What you should do: For each line below that includes the word "will", make a copy.

[Record excerpts Boundary: Start]

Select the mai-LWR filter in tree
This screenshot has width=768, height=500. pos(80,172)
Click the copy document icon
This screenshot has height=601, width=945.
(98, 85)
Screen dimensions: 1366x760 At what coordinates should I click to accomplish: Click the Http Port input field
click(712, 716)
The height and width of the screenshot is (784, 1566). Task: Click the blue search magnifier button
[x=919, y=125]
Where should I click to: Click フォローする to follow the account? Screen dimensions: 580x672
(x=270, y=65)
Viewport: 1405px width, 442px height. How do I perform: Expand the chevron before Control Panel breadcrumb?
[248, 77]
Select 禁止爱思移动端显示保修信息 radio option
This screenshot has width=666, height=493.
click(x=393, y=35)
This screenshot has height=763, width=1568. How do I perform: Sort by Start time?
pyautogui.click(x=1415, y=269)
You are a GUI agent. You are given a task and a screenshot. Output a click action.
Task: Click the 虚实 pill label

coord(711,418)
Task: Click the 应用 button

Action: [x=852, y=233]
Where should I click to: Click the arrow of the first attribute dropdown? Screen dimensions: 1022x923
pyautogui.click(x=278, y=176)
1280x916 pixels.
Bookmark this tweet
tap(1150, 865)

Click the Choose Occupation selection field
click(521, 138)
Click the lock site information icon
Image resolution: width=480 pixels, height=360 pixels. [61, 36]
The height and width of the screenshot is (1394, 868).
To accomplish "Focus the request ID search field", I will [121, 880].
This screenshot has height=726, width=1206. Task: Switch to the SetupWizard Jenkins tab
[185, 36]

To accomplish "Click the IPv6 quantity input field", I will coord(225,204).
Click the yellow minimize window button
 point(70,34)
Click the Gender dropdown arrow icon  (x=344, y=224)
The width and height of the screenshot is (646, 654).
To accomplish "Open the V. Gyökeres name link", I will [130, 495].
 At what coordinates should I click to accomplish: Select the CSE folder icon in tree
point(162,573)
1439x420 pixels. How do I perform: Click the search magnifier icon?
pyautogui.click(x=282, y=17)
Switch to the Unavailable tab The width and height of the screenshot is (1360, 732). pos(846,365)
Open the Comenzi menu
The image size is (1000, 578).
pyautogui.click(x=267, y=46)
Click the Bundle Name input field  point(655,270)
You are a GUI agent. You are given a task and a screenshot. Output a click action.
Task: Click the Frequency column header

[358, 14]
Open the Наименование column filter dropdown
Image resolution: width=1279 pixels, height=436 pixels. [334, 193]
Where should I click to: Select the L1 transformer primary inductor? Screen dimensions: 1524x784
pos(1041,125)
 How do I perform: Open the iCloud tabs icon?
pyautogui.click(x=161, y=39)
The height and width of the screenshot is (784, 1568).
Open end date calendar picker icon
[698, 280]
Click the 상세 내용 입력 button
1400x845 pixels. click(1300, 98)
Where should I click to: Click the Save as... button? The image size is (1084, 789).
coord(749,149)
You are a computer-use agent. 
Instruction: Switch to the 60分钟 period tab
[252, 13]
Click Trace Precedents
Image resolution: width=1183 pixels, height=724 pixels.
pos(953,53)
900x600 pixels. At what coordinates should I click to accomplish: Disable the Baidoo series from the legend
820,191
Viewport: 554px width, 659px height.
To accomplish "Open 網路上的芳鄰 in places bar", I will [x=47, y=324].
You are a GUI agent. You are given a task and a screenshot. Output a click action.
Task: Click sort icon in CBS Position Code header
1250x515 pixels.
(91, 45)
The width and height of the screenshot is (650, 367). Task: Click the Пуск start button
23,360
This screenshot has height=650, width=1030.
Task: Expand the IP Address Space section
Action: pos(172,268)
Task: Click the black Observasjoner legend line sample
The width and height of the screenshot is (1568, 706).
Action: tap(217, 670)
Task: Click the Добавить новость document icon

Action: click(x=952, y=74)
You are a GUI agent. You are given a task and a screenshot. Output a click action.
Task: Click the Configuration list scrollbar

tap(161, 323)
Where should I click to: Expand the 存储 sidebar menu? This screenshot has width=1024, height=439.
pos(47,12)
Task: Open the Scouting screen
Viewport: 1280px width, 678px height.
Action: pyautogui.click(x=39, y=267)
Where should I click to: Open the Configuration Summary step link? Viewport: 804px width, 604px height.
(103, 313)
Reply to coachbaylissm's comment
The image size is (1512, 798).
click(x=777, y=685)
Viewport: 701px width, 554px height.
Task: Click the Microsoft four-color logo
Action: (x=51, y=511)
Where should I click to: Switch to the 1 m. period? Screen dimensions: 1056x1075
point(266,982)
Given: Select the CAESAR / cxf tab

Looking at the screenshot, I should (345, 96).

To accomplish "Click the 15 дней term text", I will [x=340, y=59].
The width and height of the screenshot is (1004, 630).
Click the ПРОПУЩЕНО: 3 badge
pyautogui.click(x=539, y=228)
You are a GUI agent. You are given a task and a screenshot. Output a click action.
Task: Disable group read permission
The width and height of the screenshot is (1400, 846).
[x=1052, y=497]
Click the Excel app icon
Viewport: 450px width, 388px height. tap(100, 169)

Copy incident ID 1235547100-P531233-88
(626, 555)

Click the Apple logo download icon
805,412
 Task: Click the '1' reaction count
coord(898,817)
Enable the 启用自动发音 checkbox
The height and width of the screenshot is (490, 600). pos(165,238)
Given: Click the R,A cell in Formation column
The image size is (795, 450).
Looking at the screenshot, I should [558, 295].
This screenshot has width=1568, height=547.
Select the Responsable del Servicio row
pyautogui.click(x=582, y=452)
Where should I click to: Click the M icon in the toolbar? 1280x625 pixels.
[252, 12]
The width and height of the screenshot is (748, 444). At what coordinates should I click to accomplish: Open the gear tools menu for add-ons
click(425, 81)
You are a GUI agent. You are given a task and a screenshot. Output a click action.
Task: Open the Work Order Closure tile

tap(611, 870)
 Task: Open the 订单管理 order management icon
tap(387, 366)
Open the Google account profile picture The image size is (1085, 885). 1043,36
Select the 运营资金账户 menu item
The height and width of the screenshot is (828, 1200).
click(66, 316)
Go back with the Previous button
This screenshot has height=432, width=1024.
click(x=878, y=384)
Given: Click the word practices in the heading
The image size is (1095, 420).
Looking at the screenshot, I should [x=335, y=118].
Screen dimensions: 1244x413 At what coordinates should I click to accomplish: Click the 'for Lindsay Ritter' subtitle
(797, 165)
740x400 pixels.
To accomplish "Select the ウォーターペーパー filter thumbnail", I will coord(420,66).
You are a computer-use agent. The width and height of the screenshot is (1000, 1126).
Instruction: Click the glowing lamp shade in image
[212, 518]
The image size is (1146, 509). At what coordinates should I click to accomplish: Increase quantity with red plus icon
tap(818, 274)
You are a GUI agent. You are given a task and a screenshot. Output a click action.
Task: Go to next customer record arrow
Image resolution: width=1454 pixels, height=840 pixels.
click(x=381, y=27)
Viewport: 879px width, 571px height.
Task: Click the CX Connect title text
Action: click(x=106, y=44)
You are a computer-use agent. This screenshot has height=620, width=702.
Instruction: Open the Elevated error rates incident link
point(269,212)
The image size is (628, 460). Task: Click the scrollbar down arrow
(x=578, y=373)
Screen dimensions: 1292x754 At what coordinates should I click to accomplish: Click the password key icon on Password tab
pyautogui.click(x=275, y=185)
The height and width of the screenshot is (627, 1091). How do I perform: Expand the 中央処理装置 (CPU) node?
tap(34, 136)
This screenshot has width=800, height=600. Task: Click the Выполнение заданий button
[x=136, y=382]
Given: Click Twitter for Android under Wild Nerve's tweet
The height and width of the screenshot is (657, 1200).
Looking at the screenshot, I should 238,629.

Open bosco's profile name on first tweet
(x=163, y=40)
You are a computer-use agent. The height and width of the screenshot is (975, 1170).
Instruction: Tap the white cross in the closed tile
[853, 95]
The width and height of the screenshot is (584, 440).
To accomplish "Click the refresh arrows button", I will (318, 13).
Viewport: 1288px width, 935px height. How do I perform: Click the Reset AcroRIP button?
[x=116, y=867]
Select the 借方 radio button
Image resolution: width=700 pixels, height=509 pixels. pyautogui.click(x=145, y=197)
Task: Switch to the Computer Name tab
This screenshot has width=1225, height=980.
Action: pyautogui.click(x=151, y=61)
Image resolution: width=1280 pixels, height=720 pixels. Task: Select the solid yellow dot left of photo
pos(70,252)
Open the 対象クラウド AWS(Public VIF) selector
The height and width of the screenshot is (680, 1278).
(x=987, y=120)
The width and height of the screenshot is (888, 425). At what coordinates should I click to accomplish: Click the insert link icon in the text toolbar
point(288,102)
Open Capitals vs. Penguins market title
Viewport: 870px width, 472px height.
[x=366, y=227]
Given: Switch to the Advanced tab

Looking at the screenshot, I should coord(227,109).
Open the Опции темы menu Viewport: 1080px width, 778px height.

[Record excerpts Boundary: End]

Output below:
To accomplish "Focus the request ID search field", I will [121, 880].
To accomplish "Click the IPv6 quantity input field", I will coord(225,204).
To accomplish "Open the V. Gyökeres name link", I will [130, 495].
To accomplish "Open 網路上的芳鄰 in places bar", I will [x=47, y=324].
To accomplish "Click the 15 дней term text", I will [x=340, y=59].
To accomplish "Select the ウォーターペーパー filter thumbnail", I will coord(420,66).
To accomplish "Click the refresh arrows button", I will (318, 13).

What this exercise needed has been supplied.